La actriz Mercedes Bernal («la otra») aprieta los labios de manera casi imperceptible. Silvia Rey («la una») inclina levemente el rostro y se le saltan las lágrimas. Rápidamente se repone y actúa como si nada. Ambas acciones apenas duran unos segundos y crean uno de los momentos más emocionantes, intensos y verdaderos de esta obra. Obviamente, no podrían apreciarse desde el patio de butacas de un teatro, pero las pude disfrutar, como los otros seis espectadores que me acompañaban, porque estaba a apenas unos centímetros de distancia de las actrices —tuve que tener cuidado al cruzar la pierna para no golpear la rodilla de Mercedes Bernal—. Teatro en primeros planos. Pero a diferencia de la gran pantalla, podía sentir la respiración de las actrices, cruzar la mirada con ellas y degustar los silencios, sabiendo que precedían a unas palabras que no serían pronunciadas jamás de la misma forma.
En una pequeña habitación cerrada de una antigua carnicería del centro de Madrid —que hoy es el multiespacio escénico Microteatro por dinero— se representa Edades, de apenas quince minutos de duración. La misma duración que el resto de las microobras que se pueden ver en las otras tres salas en cualquiera de las seis sesiones diarias, permitiéndonos escoger el número de funciones que queremos ver en una noche. Si en una crítica anterior alabábamos la iniciativa de una sala como Tarambana en la que se pueden descubrir pequeñas joyas rebosantes de pasión por el teatro, lo mismo podemos decir de este espacio, en el que una propuesta tan abierta a la experimentación como Edades se encuentra como pez en el agua.
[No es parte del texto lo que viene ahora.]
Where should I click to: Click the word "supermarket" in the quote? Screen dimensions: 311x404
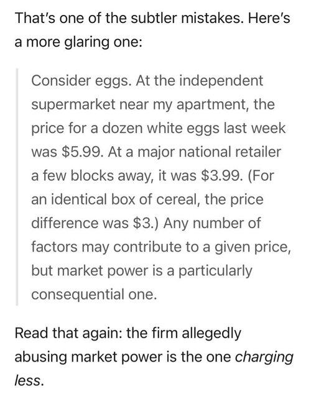tap(73, 105)
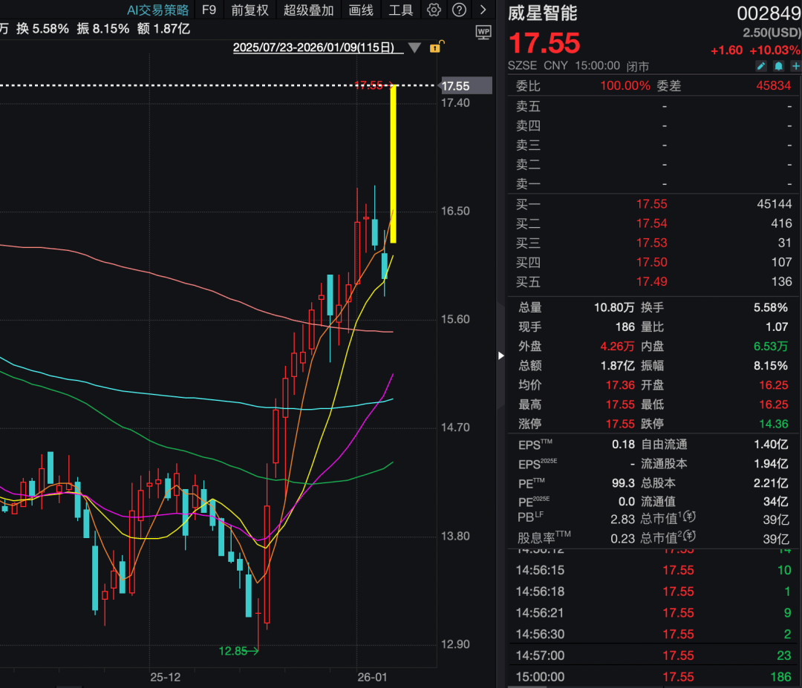The width and height of the screenshot is (802, 688).
Task: Open help via the question mark icon
Action: (459, 10)
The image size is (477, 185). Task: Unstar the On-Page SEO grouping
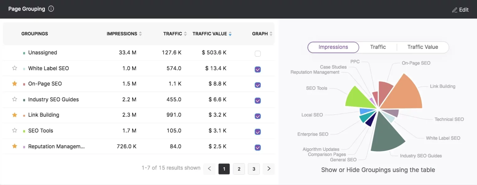(15, 84)
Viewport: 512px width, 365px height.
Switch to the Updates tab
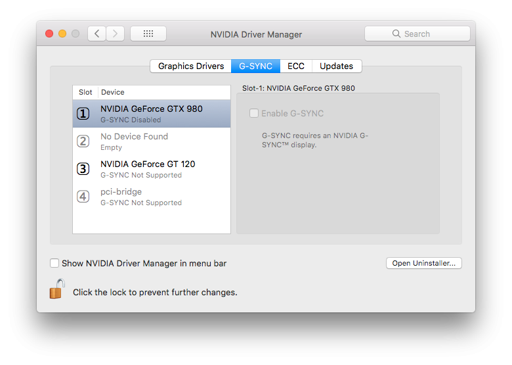click(x=336, y=66)
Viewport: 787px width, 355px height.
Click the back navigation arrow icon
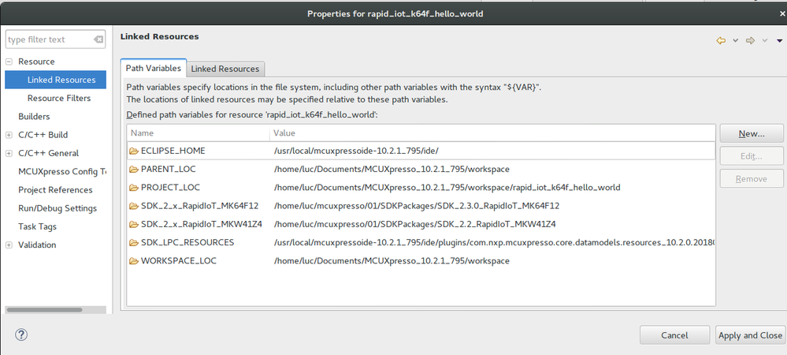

Porque la obra del galardonado autor sevillano José F. Ortuño, dirigida por Laura Alvea, es un espectáculo en permanente transformación, en el que el texto se ofrece con estructuras narrativas distintas, puestas en escena diversas e incluso actrices diferentes —Paqui Montoya, estuvo dando vida la primera semana a una de las protagonistas, mientras que Silvia Rey actuaba en el papel que esta semana interpreta Mercedes Bernal—. Y al igual que ocurre en la literatura con el cuento, en el cine con el corto, o en la música con las piezas de cámara, en esta microobra se depuran los recursos expresivos, condensando el lenguaje teatral para narrarnos con pulso firme la historia de dos hermanas en búsqueda de sí mismas, a través de cuatro momentos de sus vidas, desde la niñez hasta la vejez.
Y es en la labor de las actrices donde descansa el peso de la obra. En Mercedes Bernal todo es verdad, naturalidad, cercanía. Y cuenta con esa elegancia espontánea que se desprende de cada uno de sus gestos y que la ha acompañado a lo largo de toda su carrera, y que solo está al alcance de unos pocos. Silvia Rey es un torbellino de emociones y de pasión, desbordante en los papeles de niña y adolescente, contenida en los de adulta y anciana, siempre en su justa medida. Ambas encarnan a la perfección dos personalidades muy distintas que tienen en común la distancia que se abre entre lo que esperan de la vida y lo que la vida les ha ido ofreciendo: «La vida es eso que pasa mientras esperas que se seque el suelo de la cocina».
Explosión de alegría en la primera escena infantil, en la que ambas hermanas hacen un pacto de sangre para estar unidas de por vida… Pero terminó la niñez y caí en el mundo, decía Luis Cernuda. A partir de entonces, las historias de las dos hermanas van a estar marcadas por la incomunicación entre ellas, con su familia y con los otros: «Me habían dicho, una amiga, me dijo que te había visto una vez por el centro. Hará dos años. Tres años. Y pensé a ver si la llamo», «¿cómo fue el entierro de mamá? Me dio una pena no poder ir. Me pillaba fatal», «y en total he estado viviendo acompañada… doscientos veintisiete días. Los demás, sola».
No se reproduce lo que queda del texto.